I despised homework. Why on earth is it necessary to sit in school for 7 hours a day and then have to do school work at home? That's not how the real world works... For the majority of people, after they punch-out, they're finished with work.


----------



## Marino (Jun 26, 2009)

It is not a question of whether you like school or not. Someone can like prison, but that does not mean it is not a prison.


----------



## Seducer of the Homeless (Jun 14, 2009)

i was debating this earlier (with myself, of course) 

i hate school, hate it. but instead of all of the other kids, i don't want to get home either. both home and school are prisons to me, i didn't want to go home because i know when i get there i am trapped, i have to please parents, pretend to be happy so that i don't have my things confiscated. i suppose i hate school but there is a hope there, there are other children, i have a hope i can be happy but i know at home this is impossible. at school it is _possible_ that some girl i like we will suddenly connect, that i will actually get a friend, that i could just hug and just...be. but this hope is never fulfilled and i live there either hiding or roaming, looking in from outside at other children's success and happiness, someday that could be me, but it has never happened and never will as long as i stay. 

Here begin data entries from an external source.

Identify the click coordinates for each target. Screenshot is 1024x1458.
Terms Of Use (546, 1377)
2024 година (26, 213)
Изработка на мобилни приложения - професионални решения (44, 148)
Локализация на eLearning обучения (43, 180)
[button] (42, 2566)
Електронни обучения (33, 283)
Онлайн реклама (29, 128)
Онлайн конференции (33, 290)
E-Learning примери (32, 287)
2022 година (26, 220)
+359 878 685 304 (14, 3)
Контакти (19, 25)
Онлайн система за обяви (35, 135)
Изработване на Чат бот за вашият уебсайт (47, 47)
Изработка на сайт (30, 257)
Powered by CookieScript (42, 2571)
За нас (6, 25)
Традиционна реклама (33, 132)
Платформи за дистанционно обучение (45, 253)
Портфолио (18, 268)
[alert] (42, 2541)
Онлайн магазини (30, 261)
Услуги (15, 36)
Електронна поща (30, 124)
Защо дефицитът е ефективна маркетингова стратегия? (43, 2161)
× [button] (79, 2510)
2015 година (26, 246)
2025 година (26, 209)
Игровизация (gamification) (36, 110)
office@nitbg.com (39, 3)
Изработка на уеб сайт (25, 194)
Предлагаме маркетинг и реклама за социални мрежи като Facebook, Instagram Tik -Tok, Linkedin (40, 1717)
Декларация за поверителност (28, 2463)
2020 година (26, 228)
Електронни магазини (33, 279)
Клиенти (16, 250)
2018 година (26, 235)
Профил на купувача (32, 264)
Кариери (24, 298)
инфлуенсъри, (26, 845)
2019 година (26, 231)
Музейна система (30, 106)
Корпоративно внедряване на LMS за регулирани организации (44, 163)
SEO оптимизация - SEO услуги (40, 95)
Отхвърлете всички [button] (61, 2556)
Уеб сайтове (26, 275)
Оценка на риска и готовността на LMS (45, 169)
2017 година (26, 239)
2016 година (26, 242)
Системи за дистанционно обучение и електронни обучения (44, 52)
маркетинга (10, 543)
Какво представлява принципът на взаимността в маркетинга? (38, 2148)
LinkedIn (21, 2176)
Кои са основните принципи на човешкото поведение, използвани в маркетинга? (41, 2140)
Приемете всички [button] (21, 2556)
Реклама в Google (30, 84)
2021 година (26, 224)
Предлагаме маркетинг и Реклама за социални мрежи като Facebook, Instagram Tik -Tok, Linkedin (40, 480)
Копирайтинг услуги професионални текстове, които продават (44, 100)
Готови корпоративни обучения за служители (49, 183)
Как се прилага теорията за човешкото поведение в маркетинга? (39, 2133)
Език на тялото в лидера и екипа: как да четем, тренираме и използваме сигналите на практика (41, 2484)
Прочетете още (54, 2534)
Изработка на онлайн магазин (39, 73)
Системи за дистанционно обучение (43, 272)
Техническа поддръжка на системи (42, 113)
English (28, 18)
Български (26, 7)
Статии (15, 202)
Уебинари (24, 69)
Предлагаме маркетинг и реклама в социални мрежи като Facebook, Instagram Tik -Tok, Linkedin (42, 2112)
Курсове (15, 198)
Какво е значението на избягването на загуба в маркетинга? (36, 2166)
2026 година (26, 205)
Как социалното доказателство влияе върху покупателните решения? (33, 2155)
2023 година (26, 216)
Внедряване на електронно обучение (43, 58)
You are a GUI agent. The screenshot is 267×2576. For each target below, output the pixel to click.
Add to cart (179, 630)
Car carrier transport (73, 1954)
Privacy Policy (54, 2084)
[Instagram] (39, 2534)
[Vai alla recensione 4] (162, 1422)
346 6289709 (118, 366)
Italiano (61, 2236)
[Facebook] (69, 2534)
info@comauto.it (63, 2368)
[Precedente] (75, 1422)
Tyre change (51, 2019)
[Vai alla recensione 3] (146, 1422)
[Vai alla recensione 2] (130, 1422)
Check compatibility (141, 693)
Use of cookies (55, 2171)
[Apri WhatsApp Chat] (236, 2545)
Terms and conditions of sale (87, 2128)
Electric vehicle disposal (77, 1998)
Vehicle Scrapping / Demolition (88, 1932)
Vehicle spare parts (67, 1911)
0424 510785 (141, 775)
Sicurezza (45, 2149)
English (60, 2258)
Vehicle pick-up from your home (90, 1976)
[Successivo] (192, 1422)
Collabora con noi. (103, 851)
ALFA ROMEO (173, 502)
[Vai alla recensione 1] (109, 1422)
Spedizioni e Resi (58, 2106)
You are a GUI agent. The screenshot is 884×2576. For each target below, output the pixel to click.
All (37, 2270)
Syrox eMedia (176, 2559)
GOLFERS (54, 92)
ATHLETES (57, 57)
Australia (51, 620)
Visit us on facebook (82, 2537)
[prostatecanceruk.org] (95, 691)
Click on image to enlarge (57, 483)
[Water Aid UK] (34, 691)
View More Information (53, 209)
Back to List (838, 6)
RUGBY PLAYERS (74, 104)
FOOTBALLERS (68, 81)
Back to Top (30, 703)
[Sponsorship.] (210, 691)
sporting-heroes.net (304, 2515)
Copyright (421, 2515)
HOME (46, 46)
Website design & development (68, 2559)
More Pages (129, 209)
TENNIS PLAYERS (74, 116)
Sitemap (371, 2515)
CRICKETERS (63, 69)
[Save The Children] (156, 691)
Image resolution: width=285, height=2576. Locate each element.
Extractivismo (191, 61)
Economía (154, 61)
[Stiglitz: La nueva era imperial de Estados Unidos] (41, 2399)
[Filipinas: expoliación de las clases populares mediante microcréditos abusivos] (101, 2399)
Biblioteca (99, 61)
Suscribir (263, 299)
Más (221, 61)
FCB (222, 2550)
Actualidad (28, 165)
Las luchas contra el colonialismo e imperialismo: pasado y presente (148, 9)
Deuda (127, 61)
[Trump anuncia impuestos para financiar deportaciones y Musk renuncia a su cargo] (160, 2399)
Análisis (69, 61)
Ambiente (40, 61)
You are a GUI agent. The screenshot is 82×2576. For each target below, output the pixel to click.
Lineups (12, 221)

today, when school finished i just sat, just stayed there for half-an-hour until my mother came to the school, furious, asking where i was (i was being picked up) and i just...


----------



## The Proof (Aug 5, 2009)

I agree that school is difficult and not because of the subject matter, however, what the author is discussing in the article is whether or not the ideal that is the school has been achieved or not

yes, school is hard because most of the people there don't know anything about anything, they just need to make a little money so they can eat, it's the closest thing to a baptism of fire in this decade

in the past, older men of the tribes would send the young men to learn to hunt and face the dangers of life so that they'll be accustomed to them, thus become men

today, kids get sent to school to learn that a large portion of life is dull and repetitive, that the world is full of very dangerous people (whether because of their ideas or not) and that they should expect to be constantly challenged on everything

if you can get through school, you can get through anything, I should know, I'm in the final year at a technical school


----------



## Fanille (Sep 3, 2009)

snail said:


> Many school experiences are different from that only in form, but identical in spirit.
> _Posted via Mobile Device_


I guess if you're the one doing the raping, you don't really notice anything bad in either scenario . . .

Wait, does that make me an ass-rapist???


----------



## Seducer of the Homeless (Jun 14, 2009)

my question is do we self-create our own Prisons

is home a prison and school the outside gym time?

i don't know...


----------